La magistrada señaló que el problema no termina con el dictado de una sentencia o de una medida de protección: lo que falla de manera sistemática es el control posterior. Las decisiones judiciales que implican intervención sobre un menor en situación de vulnerabilidad requieren seguimiento territorial por equipos interdisciplinarios —trabajadores sociales, psicólogos, operadores comunitarios— que verifiquen que la medida se cumple y que el niño o adolescente está efectivamente protegido. Sin ese acompañamiento, la resolución judicial es un acto simbólico que no modifica la realidad de vida del menor.
La responsabilidad del Ejecutivo: el juez dicta, el Estado debe financiar
El eje político más directo de la exposición de Flamini fue su apelación explícita al Poder Ejecutivo. La magistrada trazó con claridad la división de responsabilidades institucionales: los jueces pueden dictar las mejores resoluciones posibles, pero su eficacia depende de que el Estado provea los recursos materiales para ejecutarlas. «Esto es una responsabilidad del Estado, sobre todo a través del Ejecutivo… tengo que darle los recursos porque si no queda todo en letra muerta», afirmó.
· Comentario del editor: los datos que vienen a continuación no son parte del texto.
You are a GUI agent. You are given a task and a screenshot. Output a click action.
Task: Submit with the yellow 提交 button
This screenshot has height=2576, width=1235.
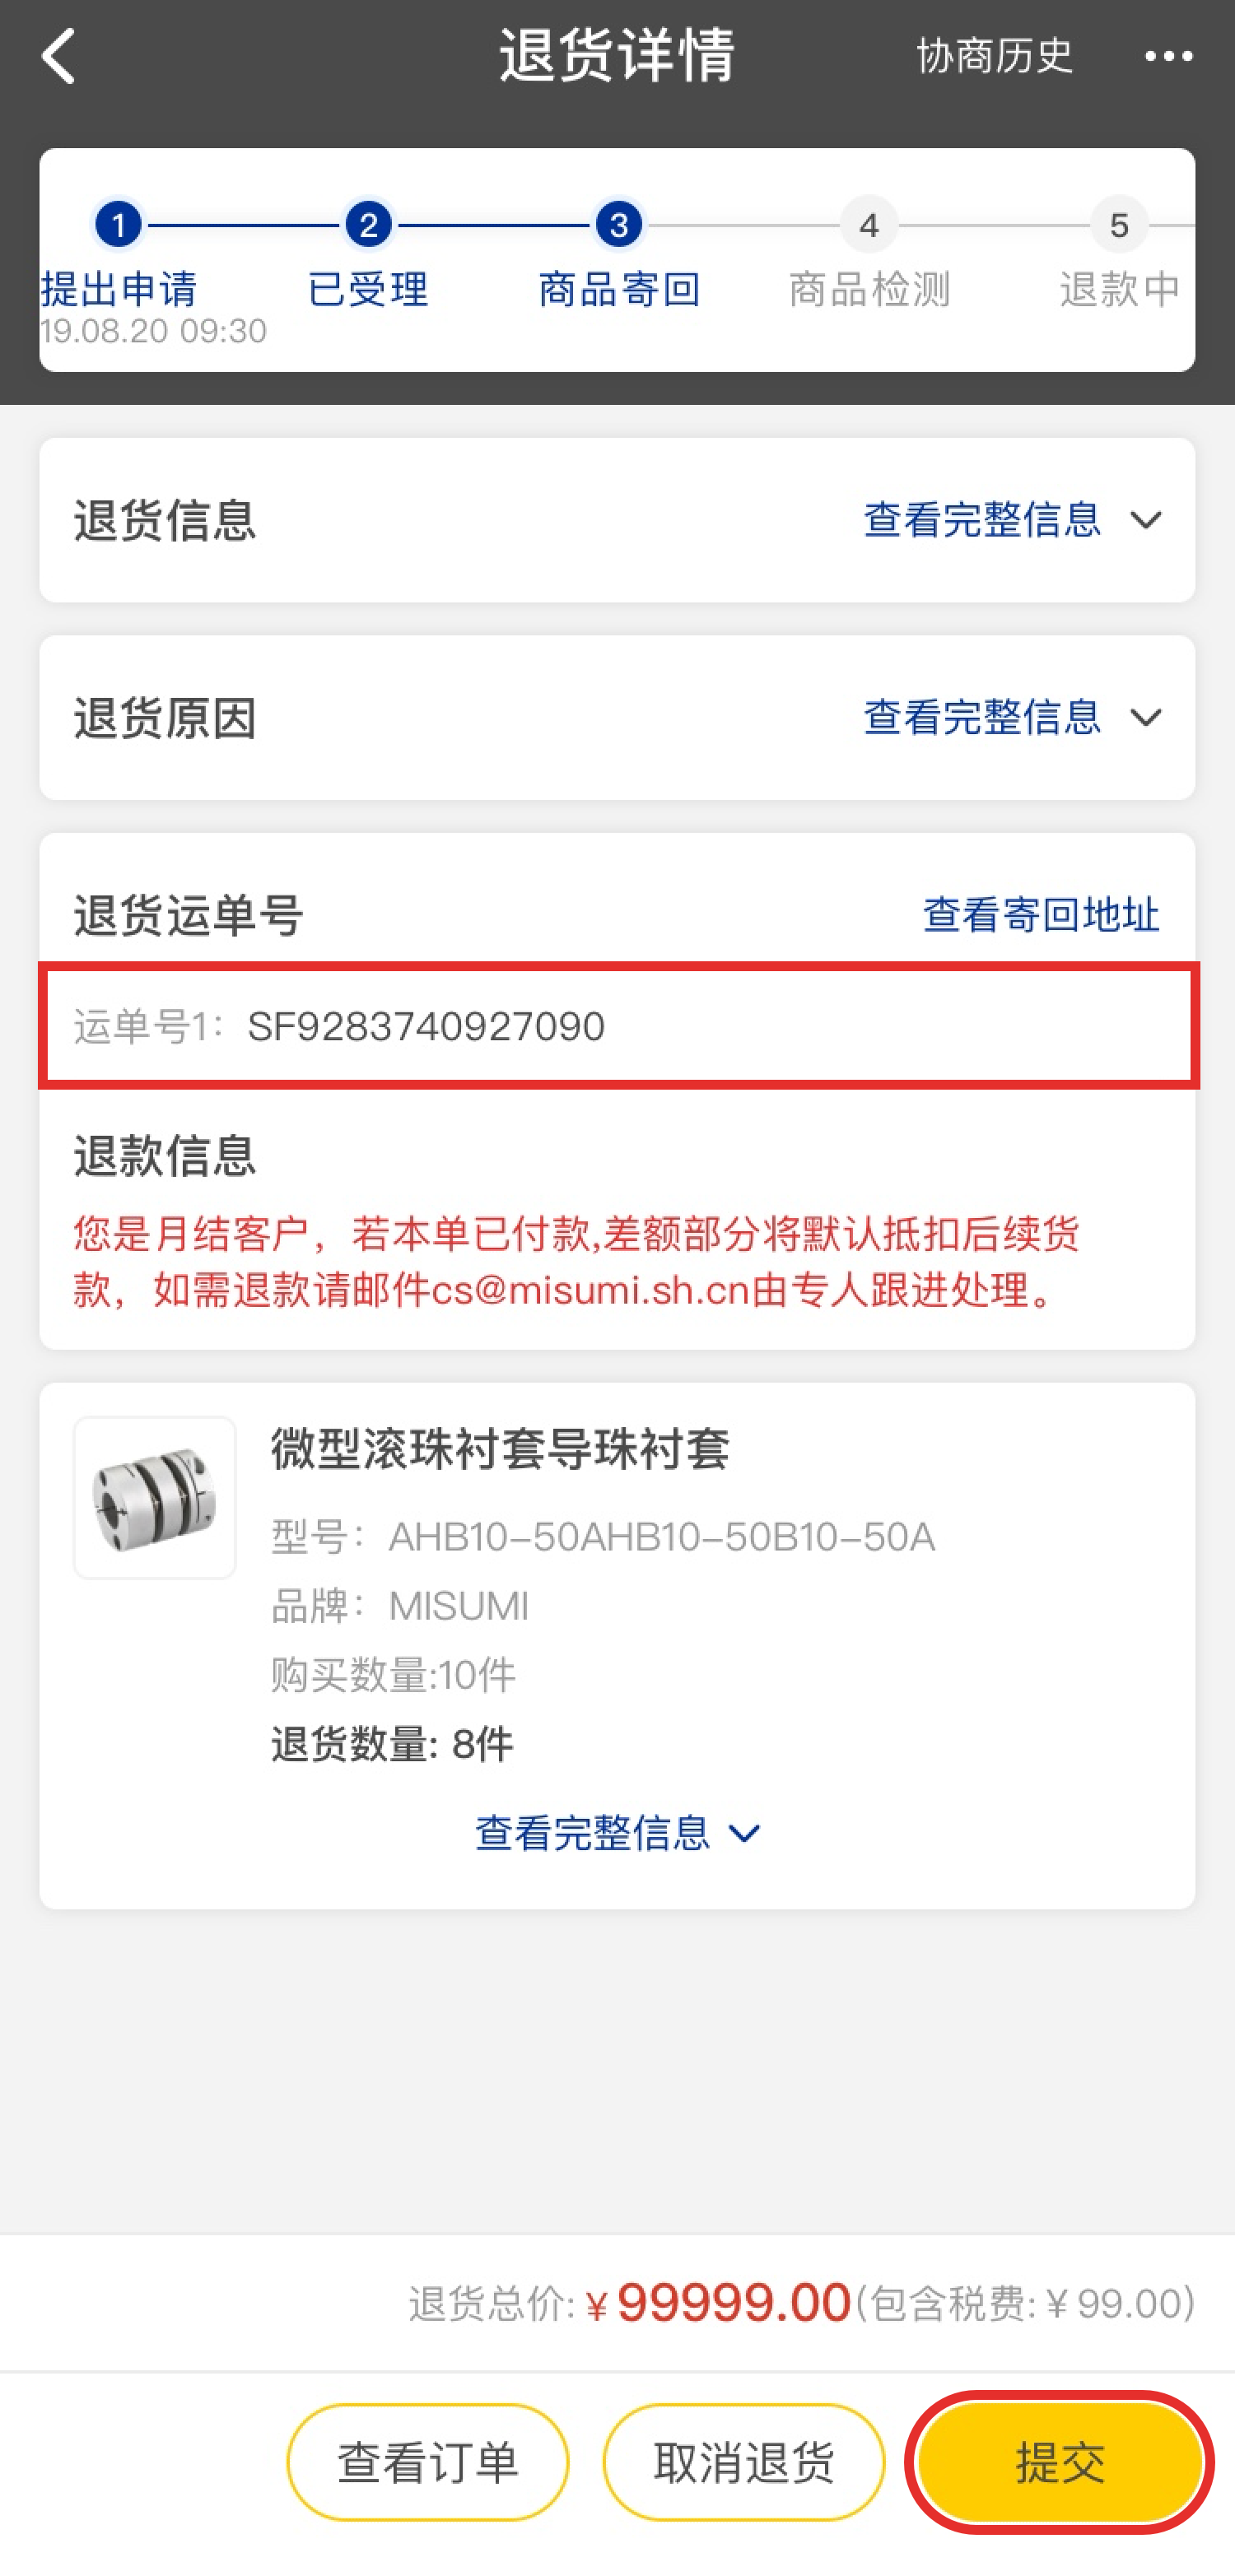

La frase «letra muerta» no es retórica judicial: es la descripción precisa de lo que ocurre cuando una ley bien diseñada choca con un presupuesto que no la acompaña. En el caso de la ley penal juvenil, el desfinanciamiento no es una proyección futura: es una realidad presente que ya pone en riesgo la implementación antes de que esta haya comenzado formalmente.
En la capital riojana, la única alternativa disponible para el alojamiento de niños y adolescentes en situación de vulnerabilidad son las casas de acogida dependientes de la Dirección de Niñez y Adolescencia. Flamini reconoció que esos dispositivos resultan insuficientes para la demanda actual —antes de que la nueva ley penal juvenil sume sus propios requerimientos de alojamiento especializado al sistema.
El sistema acusatorio como horizonte compartido
La charla de Flamini en Chilecito coincide en el diagnóstico central con el que días antes formuló la jueza Karina Becerra desde el Tribunal Superior de Justicia: el sistema penal riojano es lento, viejo y necesita migrar hacia el modelo acusatorio adversarial. Que dos magistradas de distintos niveles del Poder Judicial provincial hagan ese planteo en foros públicos con pocos días de diferencia no es casual. Es la señal de que dentro del propio sistema judicial existe una demanda de reforma que ya no encuentra canales de resolución internos y comienza a trasladarse al debate político más amplio.
El sistema acusatorio traslada la carga de la investigación a los fiscales y reserva al juez la función de garante de derechos y árbitro del proceso. Es el modelo que la mayoría de las provincias argentinas adoptó en los últimos veinte años con resultados verificables en reducción de la mora y mejora en las tasas de resolución. La Rioja es una de las pocas jurisdicciones que no completó esa transición. Lo que Flamini y Becerra están señalando, desde sus respectivos lugares institucionales, es que el costo de seguir postergándola ya no es solo de eficiencia judicial: es un costo en derechos concretos de personas concretas que el sistema no puede proteger con las herramientas que tiene.